Visvaldis George Nagobads (born November 18, 1921) is an American physician. He was born in Latvia, earned a medical degree from the University of Tübingen in Germany, then emigrated to the United States in 1951. He served 34 years as the team physician for Minnesota Golden Gophers men's ice hockey and was a part of three NCAA Division I championship teams. He also served as the physician for the US men's national team at five Winter Olympics and was on the Miracle on Ice team which won the gold medal at the 1980 Winter Olympics. His other work has included chief medical officer for USA Hockey, the medical committee for the International Ice Hockey Federation, and team physician for the Minnesota Fighting Saints and Minnesota North Stars. His career was recognized with the Paul Loicq Award for contributions to international hockey, induction into the Golden Gophers Hockey Hall of Fame, and induction into the United States Hockey Hall of Fame as an individual and as a member of the US men's national team.

Early life and education
Visvaldis George Nagobads was born on November 18, 1921, in Riga, Latvia. He played ice hockey and bandy as a youth in Latvia.
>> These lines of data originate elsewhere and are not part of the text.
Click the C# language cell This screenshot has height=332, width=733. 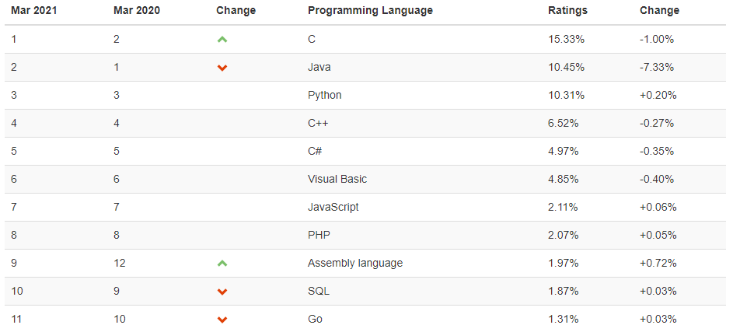pos(315,151)
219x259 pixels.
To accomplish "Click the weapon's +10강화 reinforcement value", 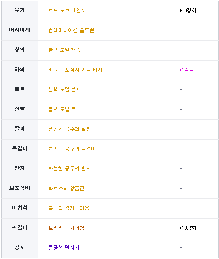I will 188,11.
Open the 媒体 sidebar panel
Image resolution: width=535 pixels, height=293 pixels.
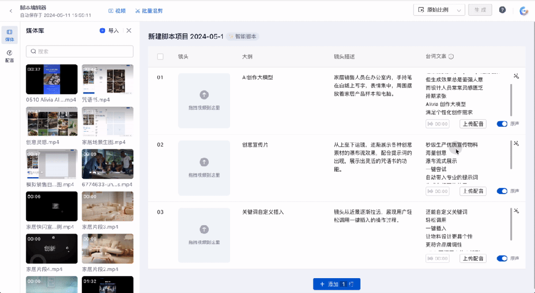pyautogui.click(x=9, y=35)
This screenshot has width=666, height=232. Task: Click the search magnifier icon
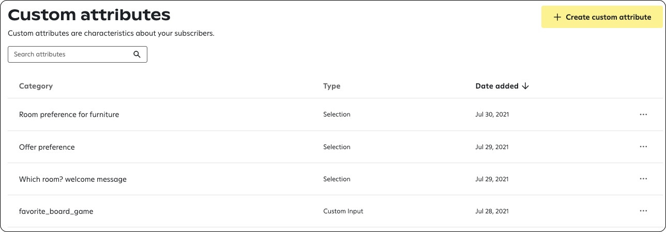click(137, 54)
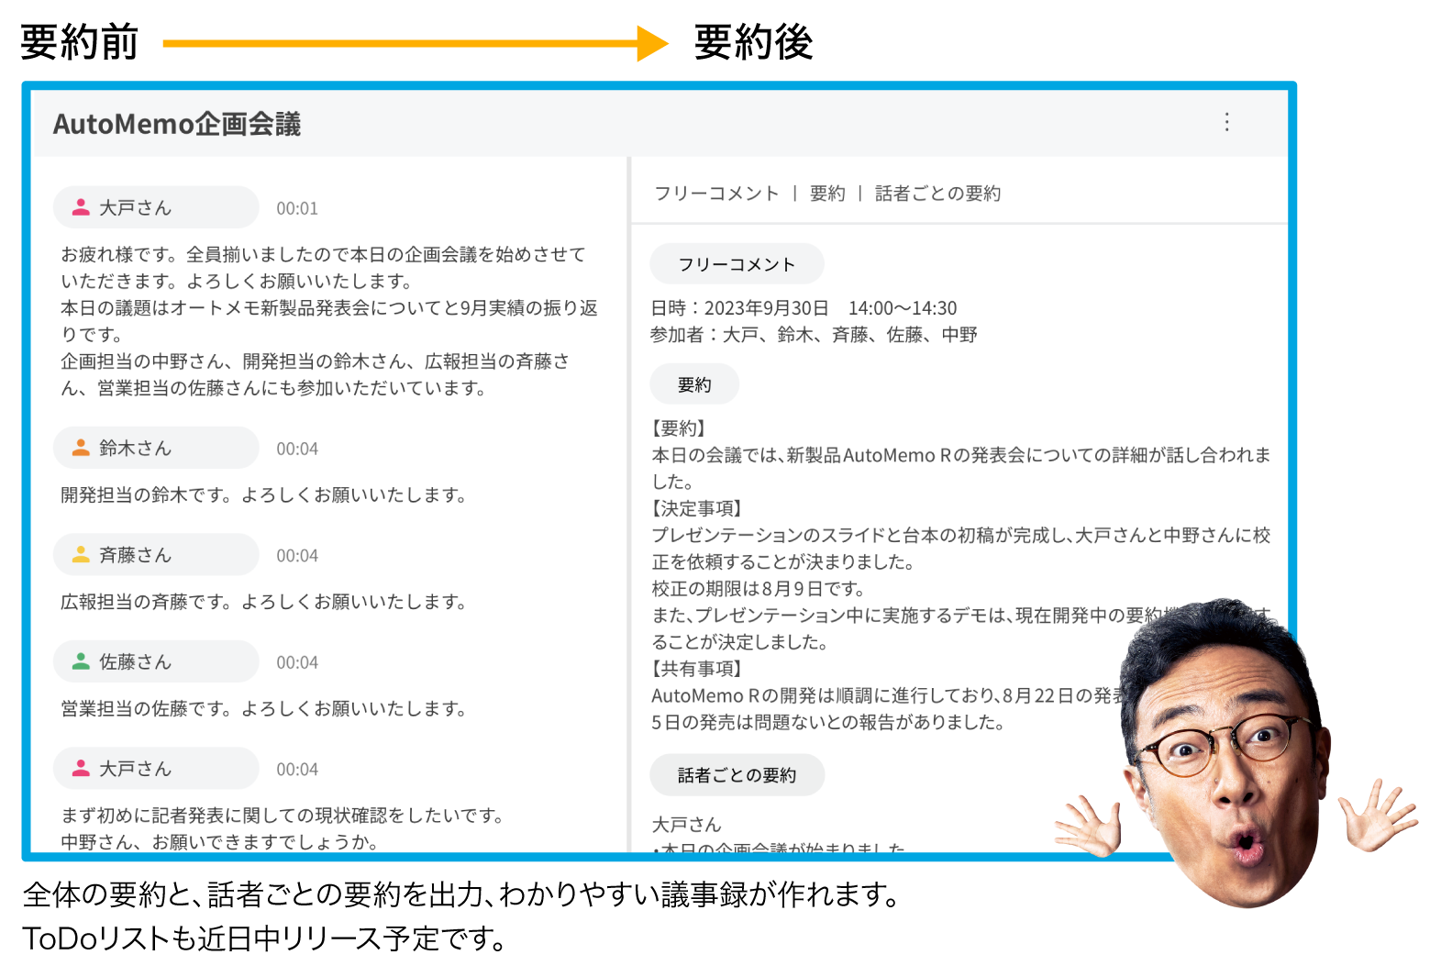Viewport: 1430px width, 977px height.
Task: Click the 要約 section pill
Action: coord(694,383)

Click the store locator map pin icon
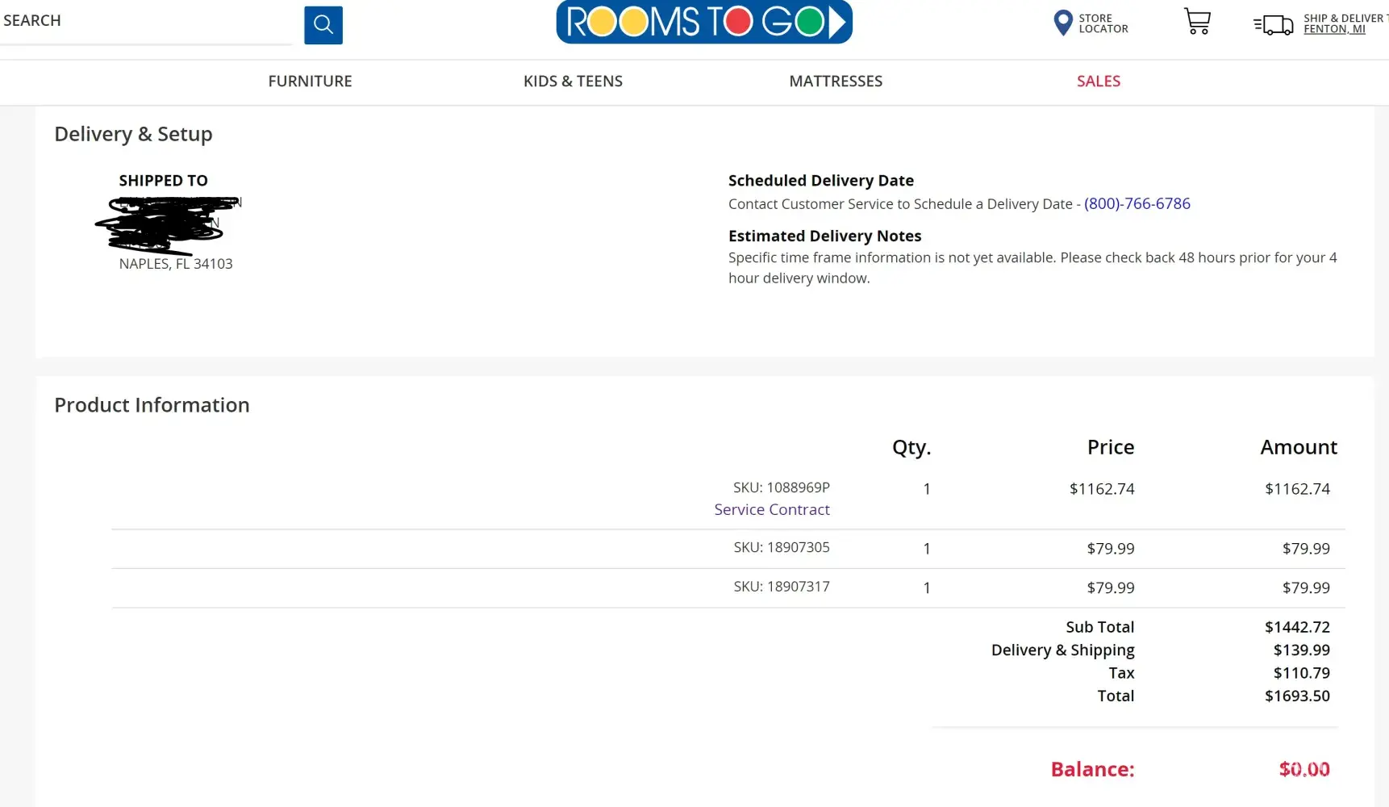click(x=1062, y=23)
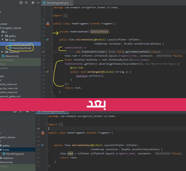Fold the onChanged method at line 29 marker

[x=52, y=72]
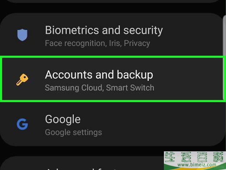Image resolution: width=226 pixels, height=170 pixels.
Task: Click the Samsung Cloud, Smart Switch subtitle
Action: (x=99, y=88)
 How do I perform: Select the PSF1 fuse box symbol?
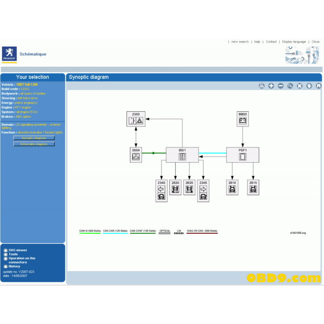[x=242, y=154]
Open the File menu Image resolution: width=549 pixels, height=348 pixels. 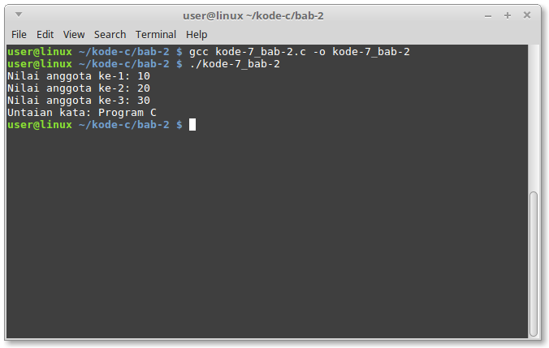19,34
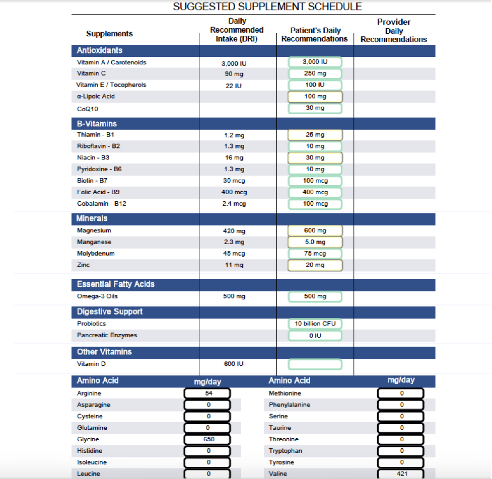This screenshot has width=492, height=479.
Task: Select the Niacin B3 30 mg field
Action: click(315, 158)
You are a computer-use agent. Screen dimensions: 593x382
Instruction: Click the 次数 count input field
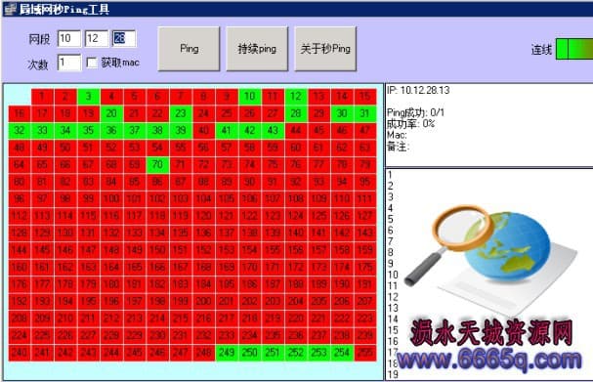(68, 63)
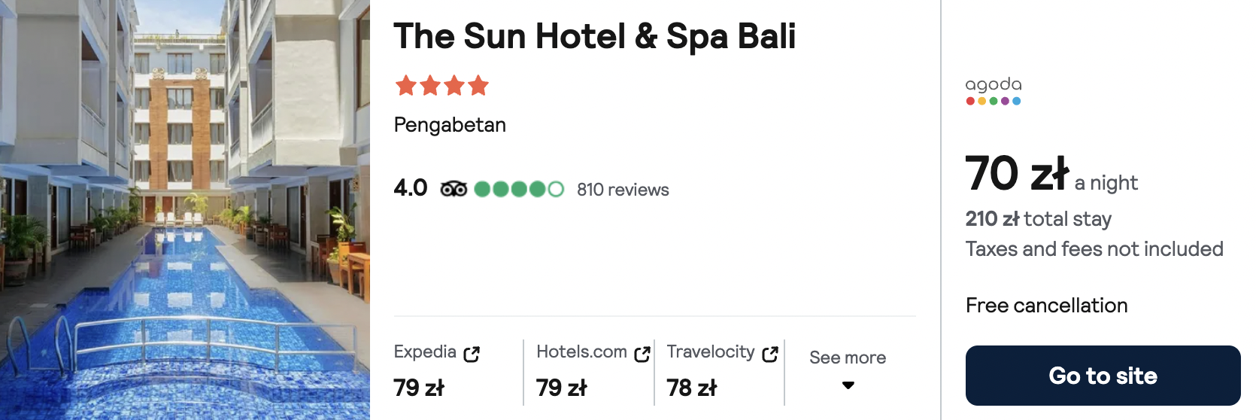This screenshot has width=1256, height=420.
Task: Click the agoda logo
Action: pos(994,90)
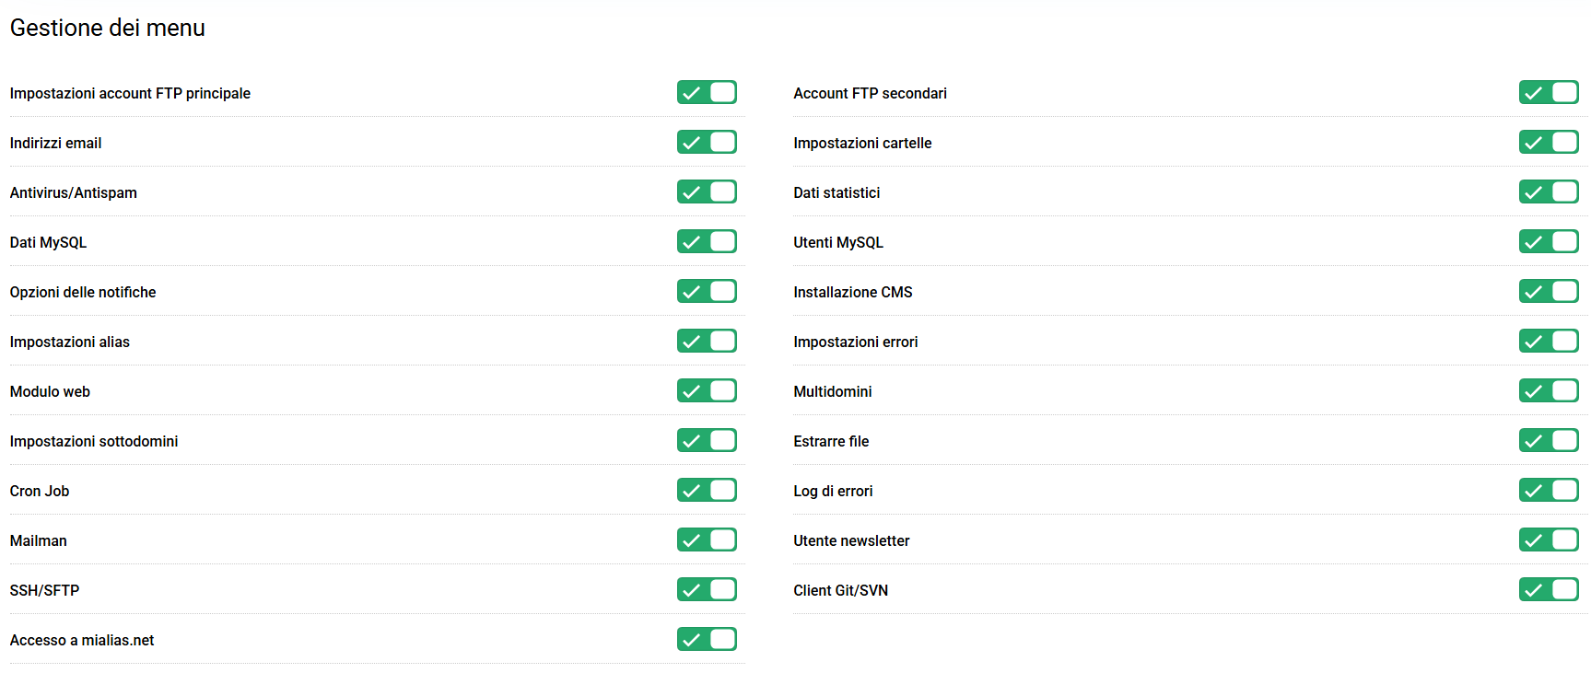Toggle the Multidomini menu switch
The width and height of the screenshot is (1591, 673).
pos(1549,391)
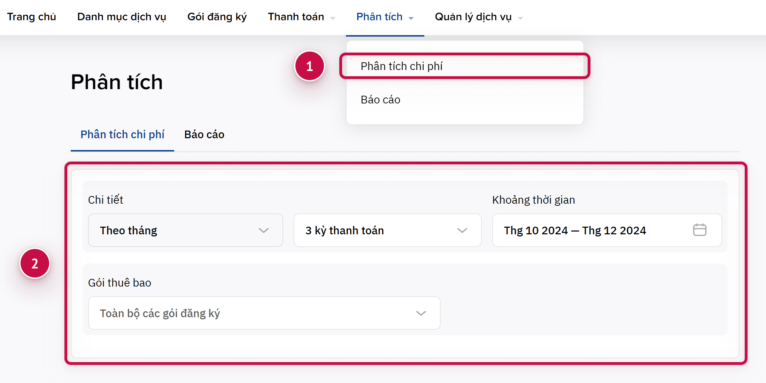Open the Thanh toán navigation menu
This screenshot has height=383, width=766.
click(x=296, y=17)
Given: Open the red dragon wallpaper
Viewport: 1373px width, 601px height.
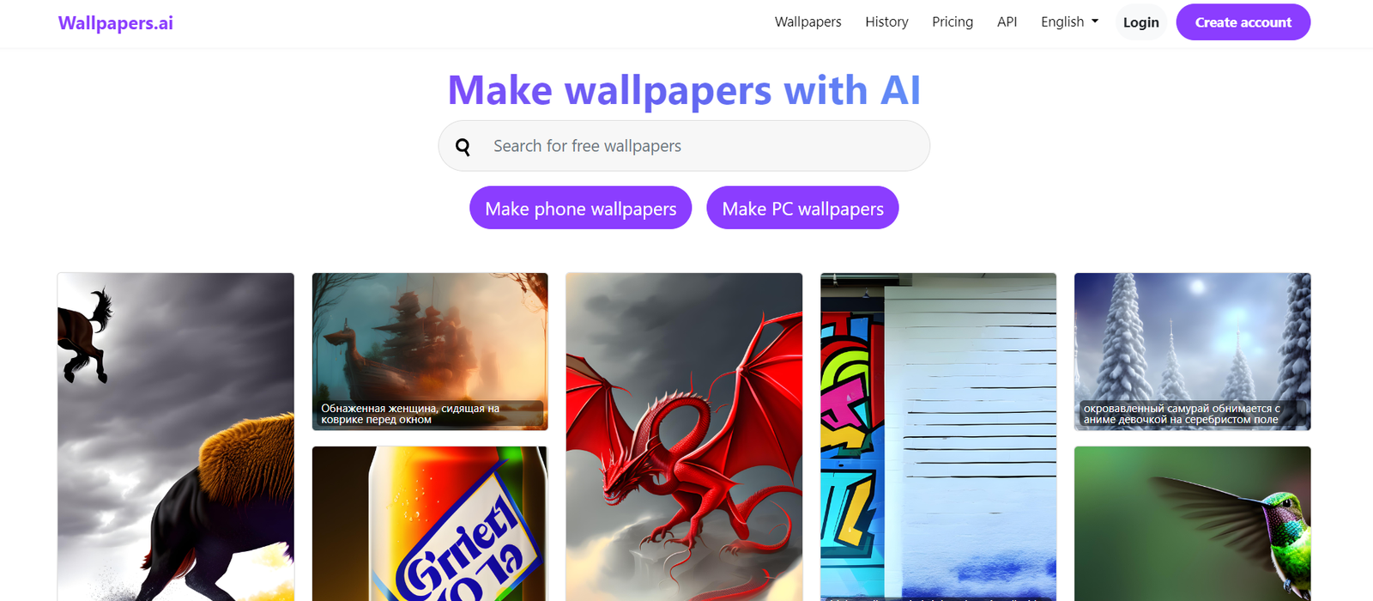Looking at the screenshot, I should (684, 437).
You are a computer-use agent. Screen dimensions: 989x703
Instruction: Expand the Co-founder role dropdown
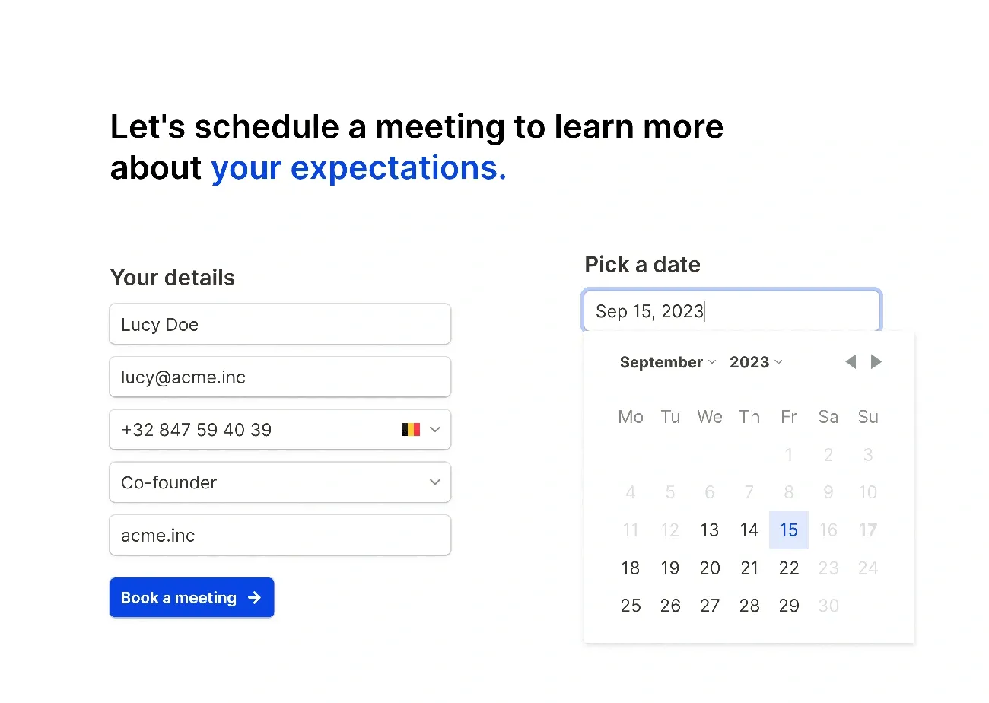click(434, 482)
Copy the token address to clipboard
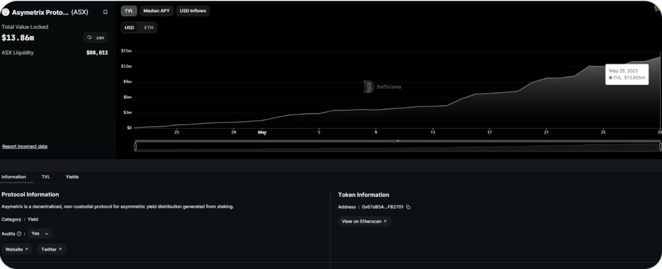The height and width of the screenshot is (269, 662). point(408,207)
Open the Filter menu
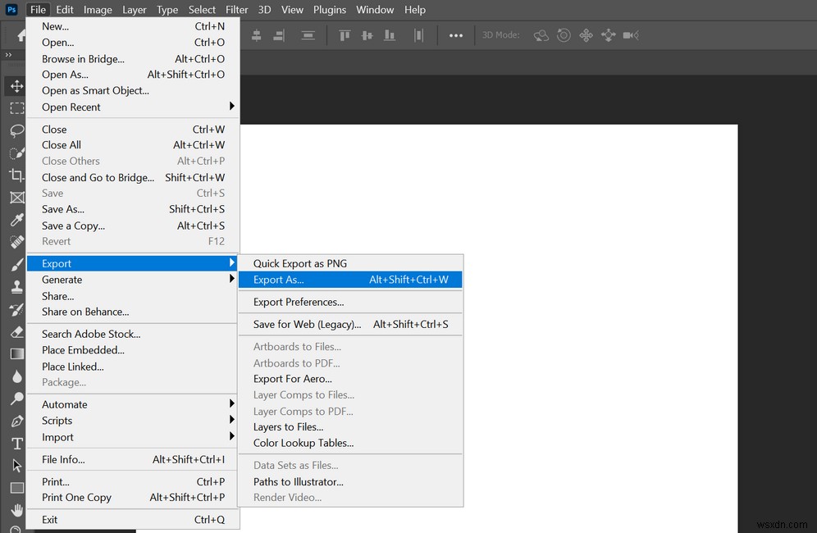The width and height of the screenshot is (817, 533). [237, 10]
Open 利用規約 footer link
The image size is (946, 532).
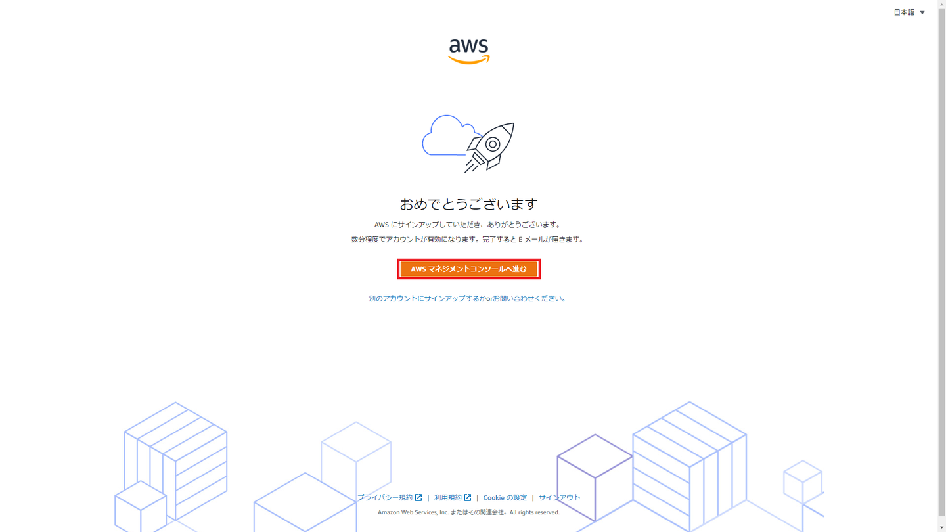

While in high school, he chose to become a doctor and follow in his uncle's footsteps. His family fled to Germany due to the Soviet re-occupation of Latvia in 1944.

Nagobads studied at the University of Tübingen in Germany and earned his medical degree. After World War II, he worked on a mobile X-ray unit for an international refugee organization in France which assisted in diagnosis of tuberculosis. He had lunch one day with a Christian minister from Minnesota who recommended moving to the United States since employment in the medical field was easier to get. He and his wife moved to Minnesota in June 1951. He worked as a hospital orderly while he learned English, then completed his surgical residency, then began working for student health services at the University of Minnesota in 1956.

Minnesota ice hockey career

Nagobads was recommended for the university's ice hockey programs by Ruth Boynton, the director of student health service. He served as the team physician for Minnesota Golden Gophers men's ice hockey for 34 years from 1958 to 1992, and was a part of three NCAA Division I national championship teams. In an interview in 2008, Nagobads recalled that he enjoyed caring about the athletes and specialized in knee and shoulder injuries. He worked with several coaches for the Golden Gophers, including Herb Brooks, Glen Sonmor, Brad Buetow, and Doug Woog. Nagobads considered Brooks to be family and stated, "I really appreciated the way Herbie always treated the players, and for me, he was just like my son".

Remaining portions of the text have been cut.